And yesterday, in my teacher Andrew Cohen’s quote of the week, he also referenced this “first-born of the gods,” updating and invigorating its ancient significance in a powerful explanation of the newly emerging Kosmocentric view:
“When a human being awakens to the cosmic perspective of what’s called ‘deep time,’ it is always nothing short of a spiritual revelation. This occurs when the self directly glimpses its own nature as the product of a developmental process that is occurring on many levels simultaneously — cosmological, planetary, cultural, biological, psycho-emotional, and spiritual.
“It was my own gradual discovery of and awakening to this perspective that eventually compelled me to reinterpret and redefine the meaning and significance of enlightenment for our own time. The first step in this awakening was seeing through what appeared to be my own personal experience and discovering that it was actually a very small part of a vast impersonal process. The second step was recognizing that the process itself is evolving on multiple levels, in and through time. It was then that I saw that the primordial urge to become is the new and emerging face of the eternal God. I began to understand that the evolutionary impulse, God as Eros, is the God of the future.”

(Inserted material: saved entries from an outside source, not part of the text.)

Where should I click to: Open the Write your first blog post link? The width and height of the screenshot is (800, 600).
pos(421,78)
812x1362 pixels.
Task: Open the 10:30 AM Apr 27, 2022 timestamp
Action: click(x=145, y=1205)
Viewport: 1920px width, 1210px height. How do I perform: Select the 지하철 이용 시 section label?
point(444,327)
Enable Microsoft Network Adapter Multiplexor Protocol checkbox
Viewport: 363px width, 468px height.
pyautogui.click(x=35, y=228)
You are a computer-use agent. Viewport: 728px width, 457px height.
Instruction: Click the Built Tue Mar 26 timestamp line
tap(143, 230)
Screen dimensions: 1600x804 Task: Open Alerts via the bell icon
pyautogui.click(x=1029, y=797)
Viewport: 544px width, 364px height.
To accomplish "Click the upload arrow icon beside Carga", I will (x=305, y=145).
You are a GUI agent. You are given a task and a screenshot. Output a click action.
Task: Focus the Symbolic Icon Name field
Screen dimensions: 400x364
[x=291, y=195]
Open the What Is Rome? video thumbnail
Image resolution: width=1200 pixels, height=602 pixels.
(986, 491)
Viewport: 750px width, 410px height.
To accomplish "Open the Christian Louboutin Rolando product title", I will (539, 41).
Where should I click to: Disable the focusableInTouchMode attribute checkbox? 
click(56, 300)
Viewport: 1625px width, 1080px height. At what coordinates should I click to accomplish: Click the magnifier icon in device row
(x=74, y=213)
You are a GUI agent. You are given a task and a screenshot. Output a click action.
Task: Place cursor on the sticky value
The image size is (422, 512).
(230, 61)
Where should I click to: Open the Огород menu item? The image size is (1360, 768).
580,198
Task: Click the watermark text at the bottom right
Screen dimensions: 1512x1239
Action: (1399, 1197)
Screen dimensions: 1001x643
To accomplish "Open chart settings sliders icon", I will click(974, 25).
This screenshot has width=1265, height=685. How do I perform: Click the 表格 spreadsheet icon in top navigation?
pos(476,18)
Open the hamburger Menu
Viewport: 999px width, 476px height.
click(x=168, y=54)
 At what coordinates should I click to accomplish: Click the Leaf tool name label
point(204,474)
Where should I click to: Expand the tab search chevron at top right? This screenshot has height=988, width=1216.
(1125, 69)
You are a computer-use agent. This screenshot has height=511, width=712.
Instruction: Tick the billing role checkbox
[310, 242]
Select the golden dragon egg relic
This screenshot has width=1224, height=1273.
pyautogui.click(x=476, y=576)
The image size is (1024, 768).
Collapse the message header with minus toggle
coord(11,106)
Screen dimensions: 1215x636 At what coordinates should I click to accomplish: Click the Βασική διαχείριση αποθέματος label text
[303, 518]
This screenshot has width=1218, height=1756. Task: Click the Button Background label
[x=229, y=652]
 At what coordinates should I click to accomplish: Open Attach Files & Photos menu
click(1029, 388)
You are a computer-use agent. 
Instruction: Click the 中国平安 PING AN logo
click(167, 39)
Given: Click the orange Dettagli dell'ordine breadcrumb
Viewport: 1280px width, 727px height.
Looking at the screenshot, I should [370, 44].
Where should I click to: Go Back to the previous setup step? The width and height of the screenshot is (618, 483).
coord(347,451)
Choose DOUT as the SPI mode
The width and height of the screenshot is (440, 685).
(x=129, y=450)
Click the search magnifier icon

In the context of Evolutionary Enlightenment, we typically refer to Eros as the “Authentic Self,” which you can read more about here. In my next post in this “Kosmocentric Stage” series, I plan to explore the basic progression of the evolution of consciousness and culture, as it proceeds in expanding orders of care and awareness from me, to us, to all of us, to all that is; or from egocentric to ethnocentric to worldcentric to…Kosmocentric. Stay tuned. :)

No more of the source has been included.